Es scheint sich um einen einmaligen Aufenthalt einer vergleichsweisen kleinen Gruppe oder Jagdeinheit gehandelt zu haben. Der Platz befindet sich auf einem erhöht gelegenen Plateau direkt an dem heute verlandeten Altarm eines kleinen Flüsschens dass in den Rhein entwässert und einem in der Zeit des Aufenthaltes bereits abgetrennten Altarm des Rheinlaufs der sich etwa 150 Meter weiter entfernt befindet. Es zeigt sich eine  Auenlandschaft die zumindest den Fisch- und Vogelfang ermöglichte.

Die Frage ob gelegentlich noch größere Herden von Pferden oder Rentieren den Fluss aufsuchten und überquerten ist noch nicht abschließend  geklärt. Für die Zeit wird für das Rheinland insbesondere die Jagd auf die letzten Riesenhirsche, Elche, den Ur, Wisente, Hirsche und Schwarzwild, Vögel und das Fischen angenommen. So nahe zum Rheinlauf ist auch an die jährliche Wanderung der Lachse als besondere Nahrungsquelle zu denken.

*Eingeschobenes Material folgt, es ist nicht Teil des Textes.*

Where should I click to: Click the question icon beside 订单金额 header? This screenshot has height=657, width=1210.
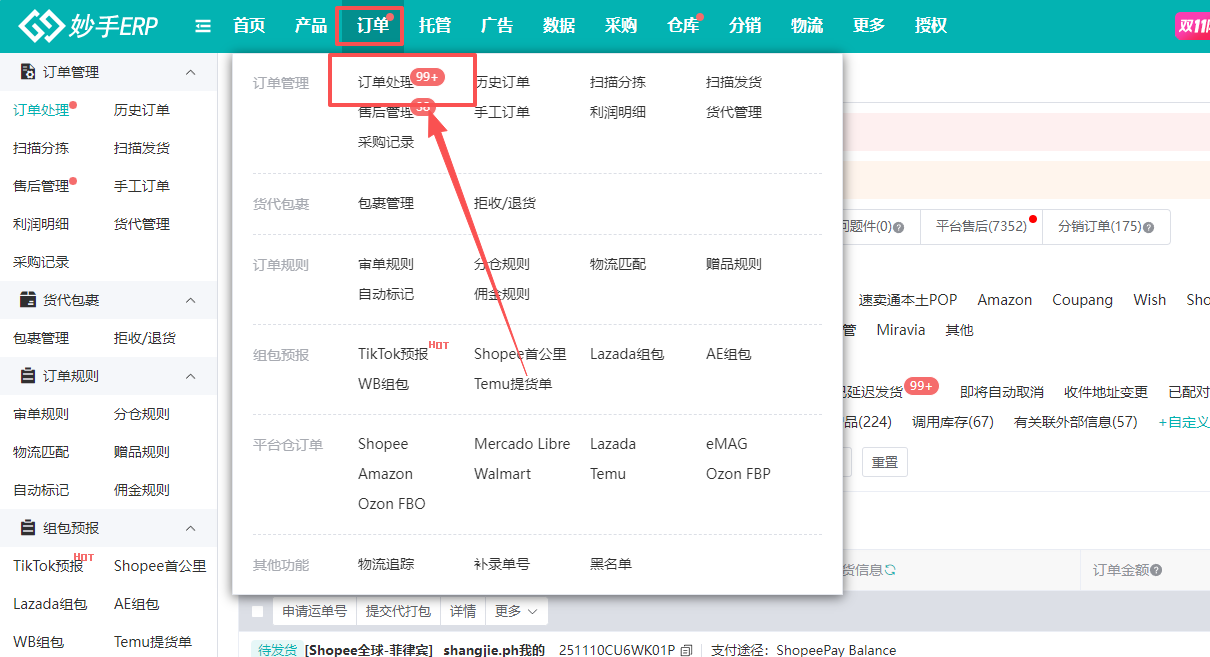1156,570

Der Fundplatz überliefert rechts des Rheinlaufs das bislang umfangreichste Fundinventar dieser Zeitstellung. Durch die verbindende Lage in Richtung der Hellwegzone und damit in Richtung Westfalen kommt dem Fundplatz eine eigenständige Bedeutung zu.

Die dem Fundkomplex zugehörigen Artefakte sind alle weiß oder blauweiß patiniert. Weil es in der Lage keine natürlichen Feursteinvorkommen gibt sind die kleinen Artefakte und die Debitage vergleichsweise gut zu erkennen. Ich muss dennoch viel Zeit aufbringen um die kleinen Stücke zu entdecken die, wie der Kratzer, meist nur teilweise oberflächig erkennbar sind.


Der Kratzer misst 1.9 cm Länge


lG Thomas    :winke:

Darin besteht der Fortschritt der Welt, daß jede ältere Generation von der Jugend behauptet, sie tauge nichts mehr.

thovalo

#1


Die Klinge misst 3.6 cm Länge
Darin besteht der Fortschritt der Welt, daß jede ältere Generation von der Jugend behauptet, sie tauge nichts mehr.